▸ **Given exercise**
Rewrite the data from the line containing "Where should I" to the line containing "click(494, 53)", replacing "toolbar" with "menu bar" and leaving everything else unchanged. Omit the pictures.

▸ **The data**
------------------------------
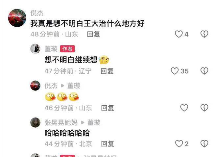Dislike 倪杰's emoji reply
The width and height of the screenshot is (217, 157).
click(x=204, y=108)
------------------------------
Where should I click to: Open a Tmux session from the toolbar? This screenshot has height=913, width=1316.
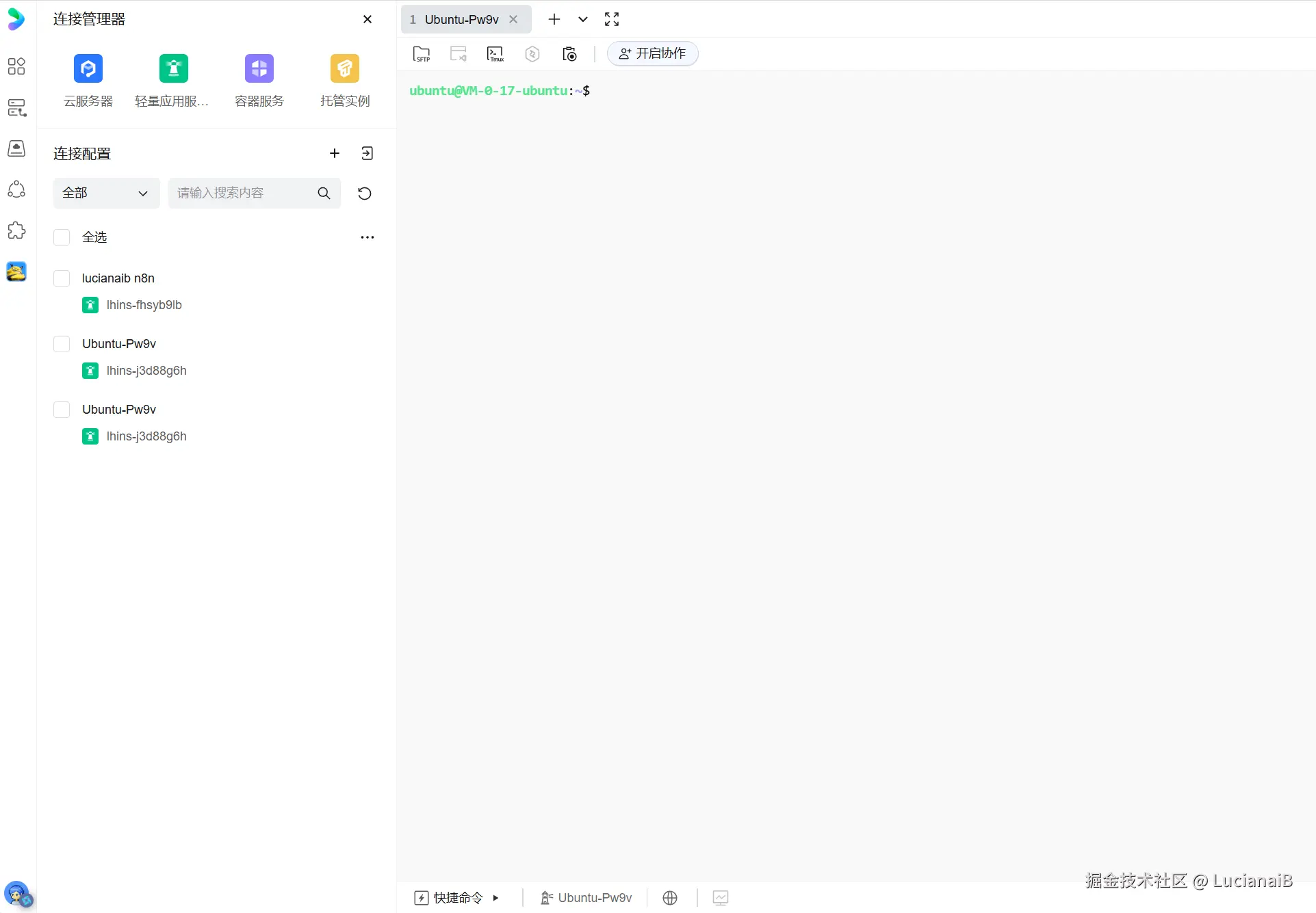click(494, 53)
------------------------------
▸ **Task result**
Where should I click to: Open a Tmux session from the menu bar? This screenshot has height=913, width=1316.
click(494, 53)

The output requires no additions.